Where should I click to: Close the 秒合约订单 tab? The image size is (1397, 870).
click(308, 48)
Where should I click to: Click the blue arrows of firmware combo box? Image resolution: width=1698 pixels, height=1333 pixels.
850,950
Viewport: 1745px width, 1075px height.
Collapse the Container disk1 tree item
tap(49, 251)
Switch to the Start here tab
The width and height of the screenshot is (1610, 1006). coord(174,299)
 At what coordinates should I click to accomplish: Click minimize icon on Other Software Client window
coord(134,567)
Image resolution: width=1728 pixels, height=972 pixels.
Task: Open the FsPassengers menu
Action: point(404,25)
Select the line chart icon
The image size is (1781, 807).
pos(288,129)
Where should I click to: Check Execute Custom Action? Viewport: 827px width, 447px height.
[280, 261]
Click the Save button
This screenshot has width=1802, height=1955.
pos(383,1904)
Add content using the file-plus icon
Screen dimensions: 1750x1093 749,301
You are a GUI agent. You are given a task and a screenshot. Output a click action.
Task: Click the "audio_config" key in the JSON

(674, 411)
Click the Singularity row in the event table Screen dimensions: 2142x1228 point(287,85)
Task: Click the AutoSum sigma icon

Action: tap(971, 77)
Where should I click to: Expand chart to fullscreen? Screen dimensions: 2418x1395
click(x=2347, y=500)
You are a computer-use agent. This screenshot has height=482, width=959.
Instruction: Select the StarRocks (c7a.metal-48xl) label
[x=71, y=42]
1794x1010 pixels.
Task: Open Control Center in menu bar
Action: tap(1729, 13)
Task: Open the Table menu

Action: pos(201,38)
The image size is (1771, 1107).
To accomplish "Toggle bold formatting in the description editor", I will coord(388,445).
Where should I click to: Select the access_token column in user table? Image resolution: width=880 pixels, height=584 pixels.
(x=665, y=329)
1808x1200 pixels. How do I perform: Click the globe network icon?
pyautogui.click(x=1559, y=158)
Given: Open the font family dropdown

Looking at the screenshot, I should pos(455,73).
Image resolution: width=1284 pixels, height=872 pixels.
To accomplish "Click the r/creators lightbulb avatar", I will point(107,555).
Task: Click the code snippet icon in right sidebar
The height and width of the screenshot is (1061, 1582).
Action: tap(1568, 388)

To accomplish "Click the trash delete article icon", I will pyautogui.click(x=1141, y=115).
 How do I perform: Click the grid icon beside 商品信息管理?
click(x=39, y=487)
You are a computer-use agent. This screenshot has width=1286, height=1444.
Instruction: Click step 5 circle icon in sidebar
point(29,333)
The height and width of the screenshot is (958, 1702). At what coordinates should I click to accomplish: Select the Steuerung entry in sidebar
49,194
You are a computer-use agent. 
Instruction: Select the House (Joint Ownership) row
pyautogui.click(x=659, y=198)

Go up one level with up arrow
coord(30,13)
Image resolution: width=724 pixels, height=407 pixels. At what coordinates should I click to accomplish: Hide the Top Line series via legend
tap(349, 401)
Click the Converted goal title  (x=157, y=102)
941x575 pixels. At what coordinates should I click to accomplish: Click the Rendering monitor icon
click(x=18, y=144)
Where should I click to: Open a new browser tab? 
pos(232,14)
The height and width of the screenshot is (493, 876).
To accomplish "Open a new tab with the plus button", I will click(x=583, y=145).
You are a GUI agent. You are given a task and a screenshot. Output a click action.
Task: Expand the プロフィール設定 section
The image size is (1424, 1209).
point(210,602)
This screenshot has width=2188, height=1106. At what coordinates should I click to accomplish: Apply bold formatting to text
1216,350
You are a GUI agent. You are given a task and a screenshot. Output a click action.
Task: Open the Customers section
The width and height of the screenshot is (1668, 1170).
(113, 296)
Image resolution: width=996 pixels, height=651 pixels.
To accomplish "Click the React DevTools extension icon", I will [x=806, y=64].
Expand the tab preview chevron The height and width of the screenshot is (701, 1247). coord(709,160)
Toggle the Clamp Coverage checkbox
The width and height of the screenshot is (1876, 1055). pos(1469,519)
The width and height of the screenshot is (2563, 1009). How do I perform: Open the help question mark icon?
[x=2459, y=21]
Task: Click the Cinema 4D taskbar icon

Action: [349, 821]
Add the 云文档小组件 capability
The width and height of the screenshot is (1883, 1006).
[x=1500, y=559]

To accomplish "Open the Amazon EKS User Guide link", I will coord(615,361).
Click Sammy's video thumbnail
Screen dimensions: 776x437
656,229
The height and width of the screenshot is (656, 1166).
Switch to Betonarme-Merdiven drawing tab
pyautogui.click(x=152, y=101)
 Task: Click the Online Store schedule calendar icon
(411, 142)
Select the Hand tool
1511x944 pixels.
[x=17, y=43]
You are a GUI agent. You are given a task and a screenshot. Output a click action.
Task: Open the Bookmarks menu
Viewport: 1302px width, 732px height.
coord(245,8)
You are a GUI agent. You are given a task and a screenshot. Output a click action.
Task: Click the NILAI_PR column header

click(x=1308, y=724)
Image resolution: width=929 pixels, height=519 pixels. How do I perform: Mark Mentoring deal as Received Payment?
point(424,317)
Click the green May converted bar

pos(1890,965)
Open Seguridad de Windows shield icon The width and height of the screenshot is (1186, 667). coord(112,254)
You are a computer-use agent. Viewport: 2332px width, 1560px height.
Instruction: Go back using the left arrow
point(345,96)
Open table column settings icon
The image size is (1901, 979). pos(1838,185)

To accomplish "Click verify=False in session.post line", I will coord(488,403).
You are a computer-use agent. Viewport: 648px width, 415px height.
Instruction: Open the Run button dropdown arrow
==================================================
Filter the data down to the lines that contain the string "section", and copy them.

Task: Expand the プロフィール設定 section
Task: Open the Customers section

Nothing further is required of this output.